BEGIN PROVIDED DATA

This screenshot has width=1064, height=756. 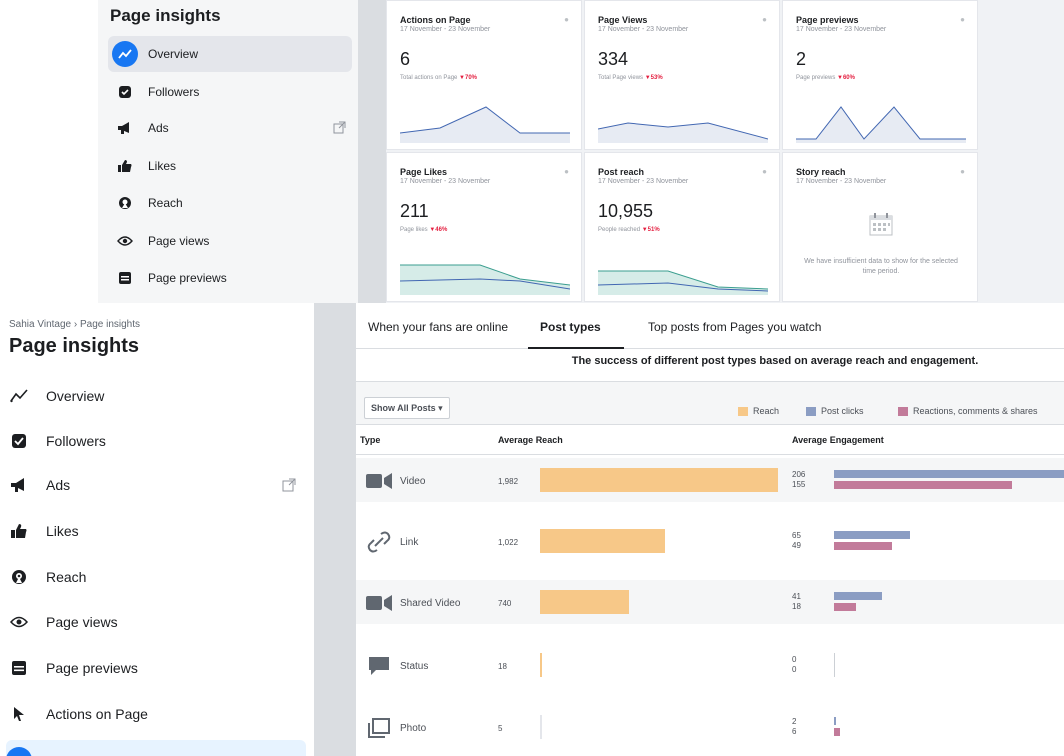 What do you see at coordinates (710, 727) in the screenshot?
I see `table-row: Photo 5 2 6` at bounding box center [710, 727].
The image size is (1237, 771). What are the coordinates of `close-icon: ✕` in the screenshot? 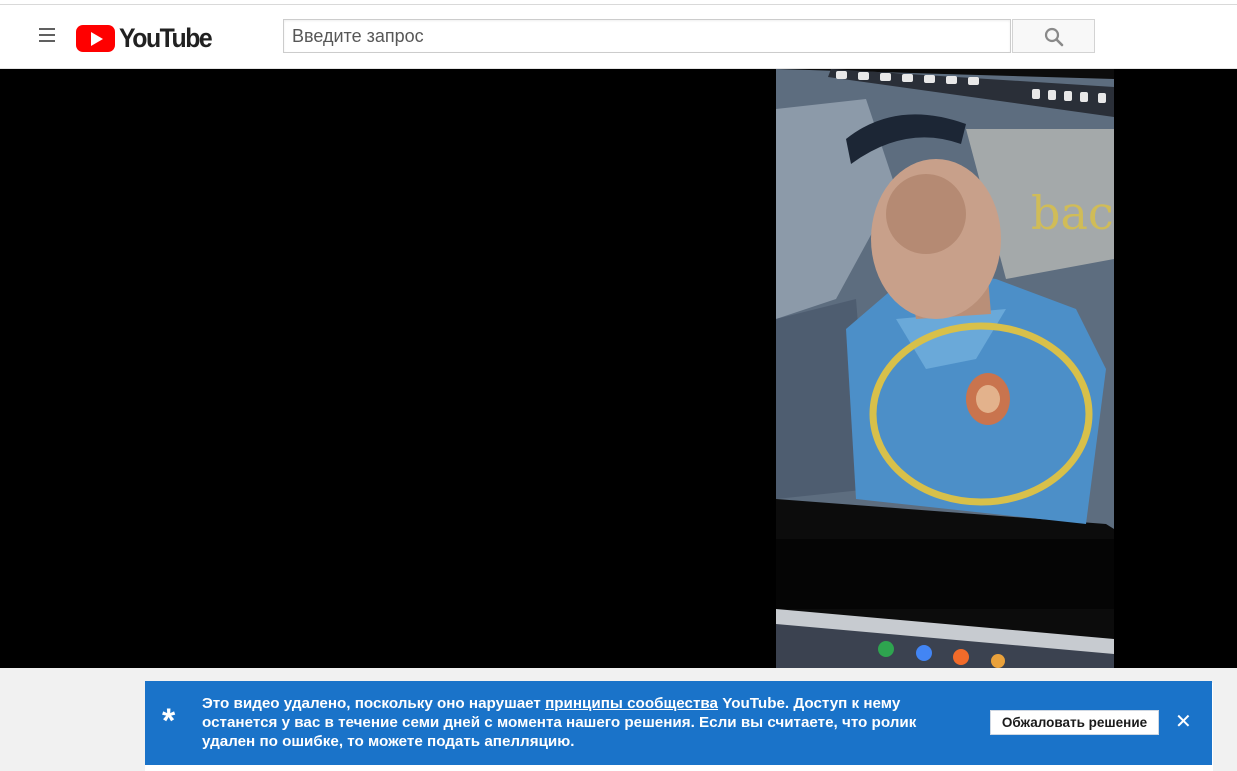 It's located at (1184, 722).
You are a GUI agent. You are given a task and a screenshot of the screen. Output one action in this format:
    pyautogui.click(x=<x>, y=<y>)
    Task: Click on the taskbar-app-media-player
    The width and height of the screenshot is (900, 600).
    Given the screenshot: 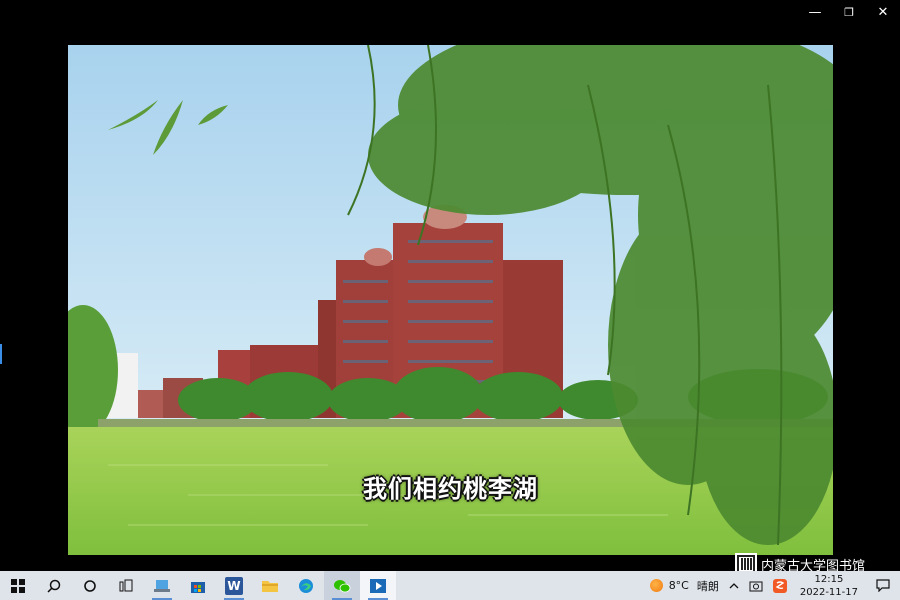 What is the action you would take?
    pyautogui.click(x=378, y=586)
    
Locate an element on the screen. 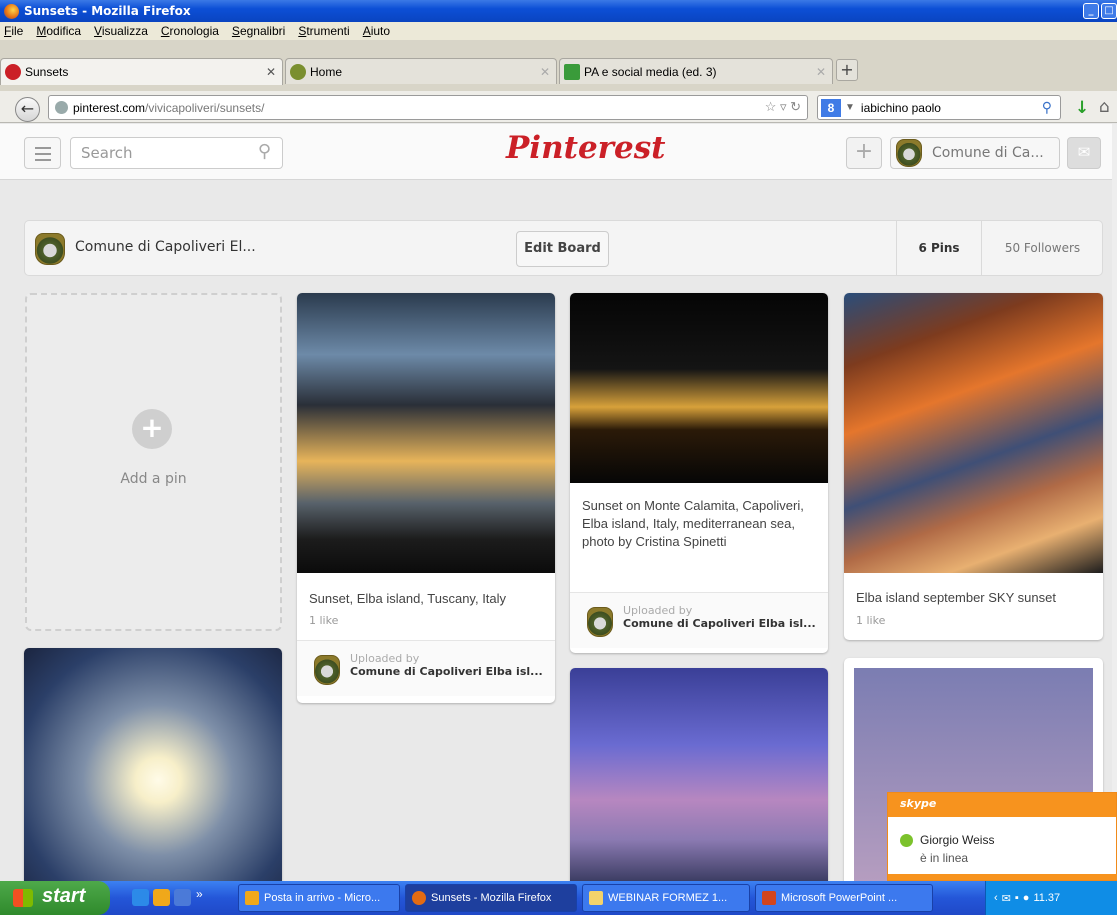 The image size is (1117, 915). menu-strumenti: Strumenti is located at coordinates (324, 31).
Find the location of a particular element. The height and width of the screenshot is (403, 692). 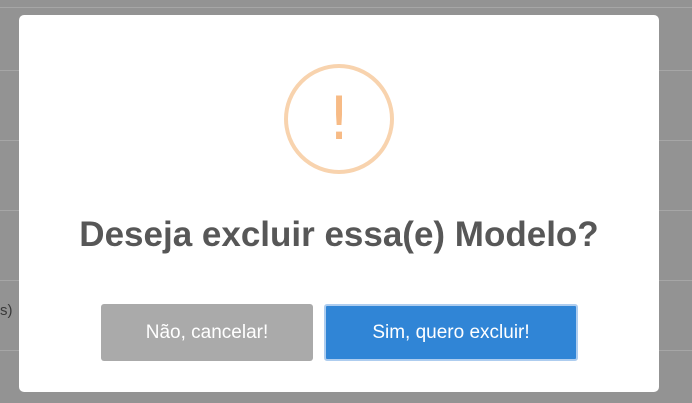

dialog-title: Deseja excluir essa(e) Modelo? is located at coordinates (339, 234).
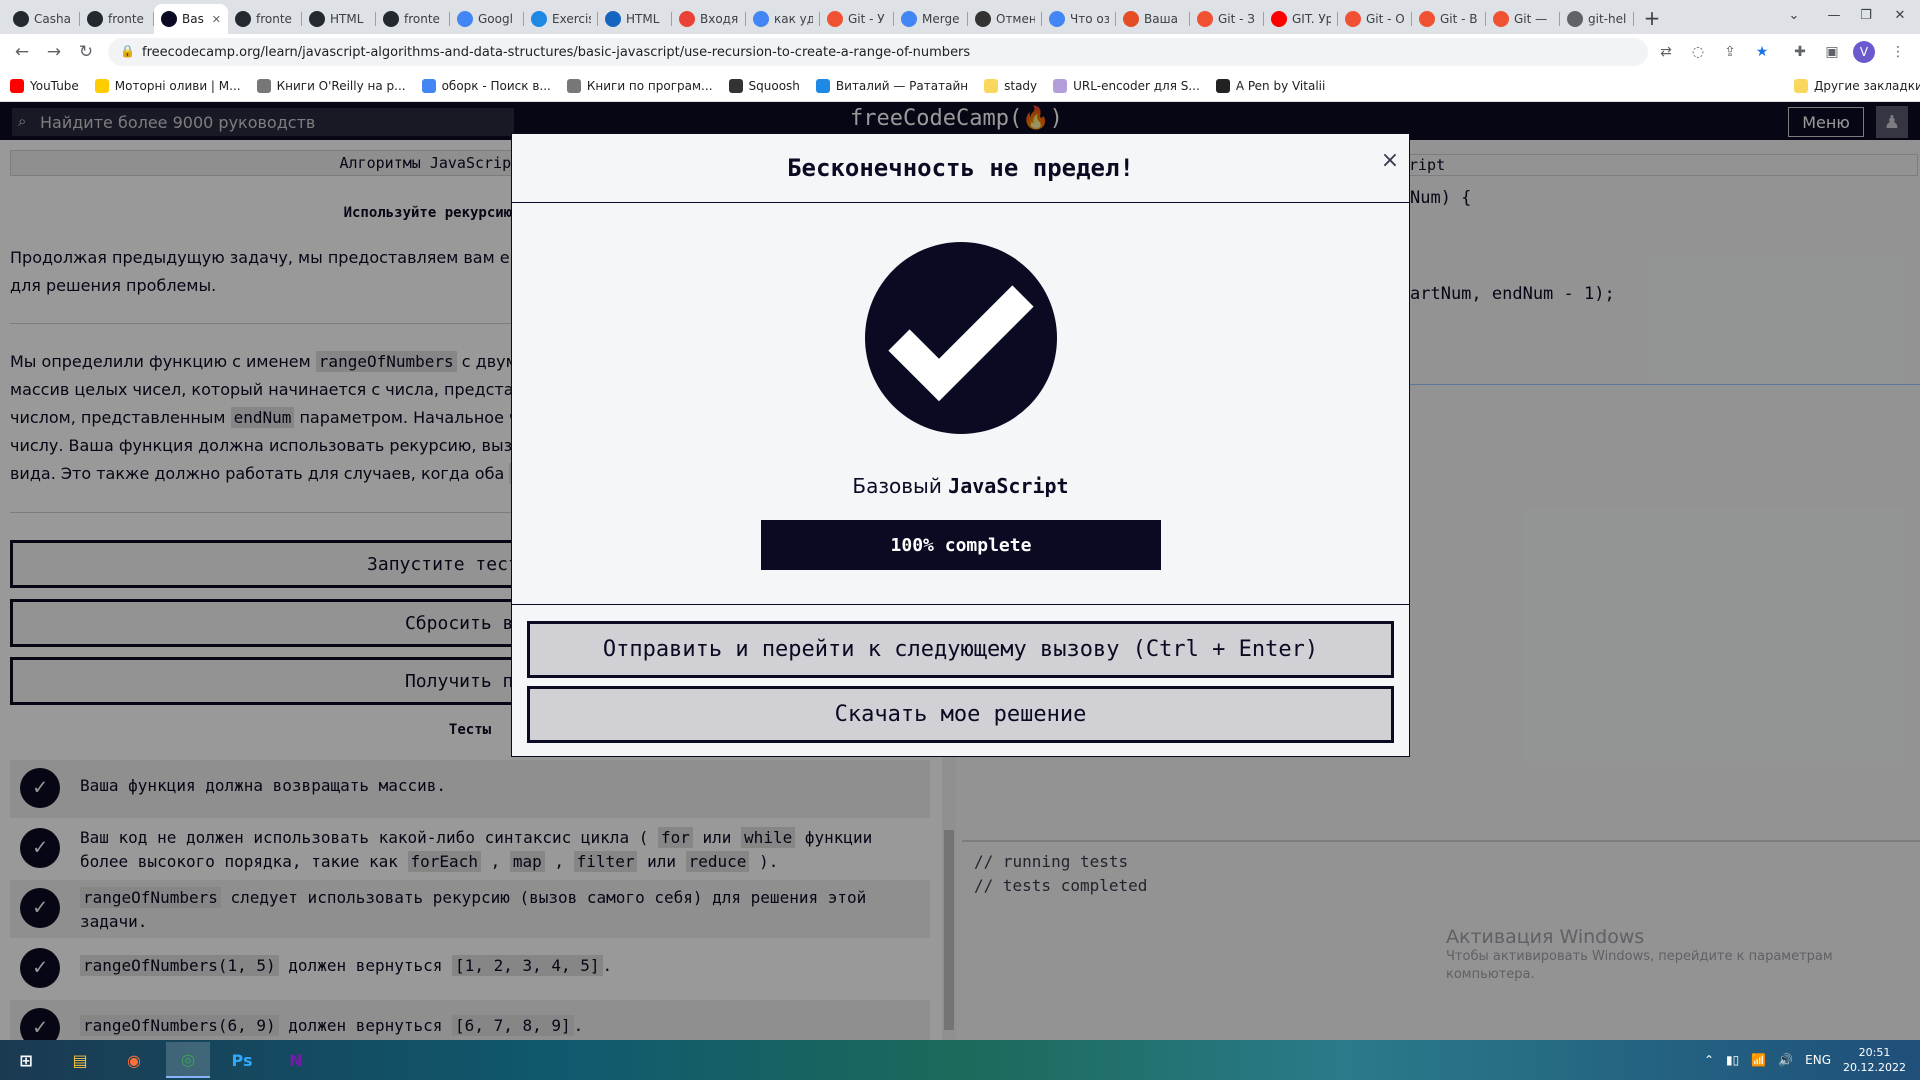  Describe the element at coordinates (1732, 1060) in the screenshot. I see `network-icon: ▮▯` at that location.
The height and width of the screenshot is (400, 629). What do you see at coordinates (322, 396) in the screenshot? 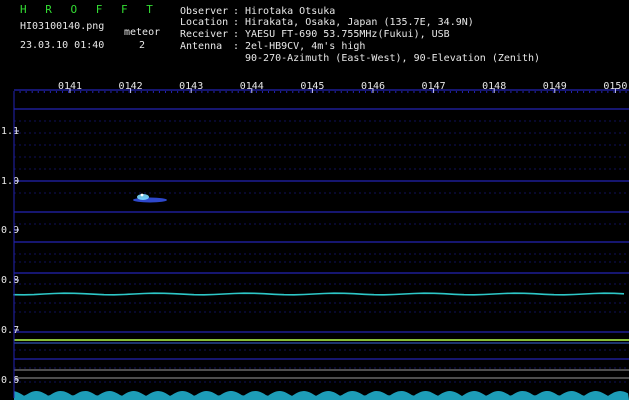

END PROVIDED DATA

WHAT TO WORK ON = Copy the records word for word, starting with the line that contains "Find the location" and continuing through the last line of the records. Leave out the pictures.

PROBLEM SOLUTION =
Find the location of a particular element. The height and width of the screenshot is (403, 692). 

dialog-title: Deseja excluir essa(e) Modelo? is located at coordinates (339, 234).
  Describe the element at coordinates (1732, 1060) in the screenshot. I see `network-icon: ▮▯` at that location.
The height and width of the screenshot is (400, 629). What do you see at coordinates (322, 396) in the screenshot? 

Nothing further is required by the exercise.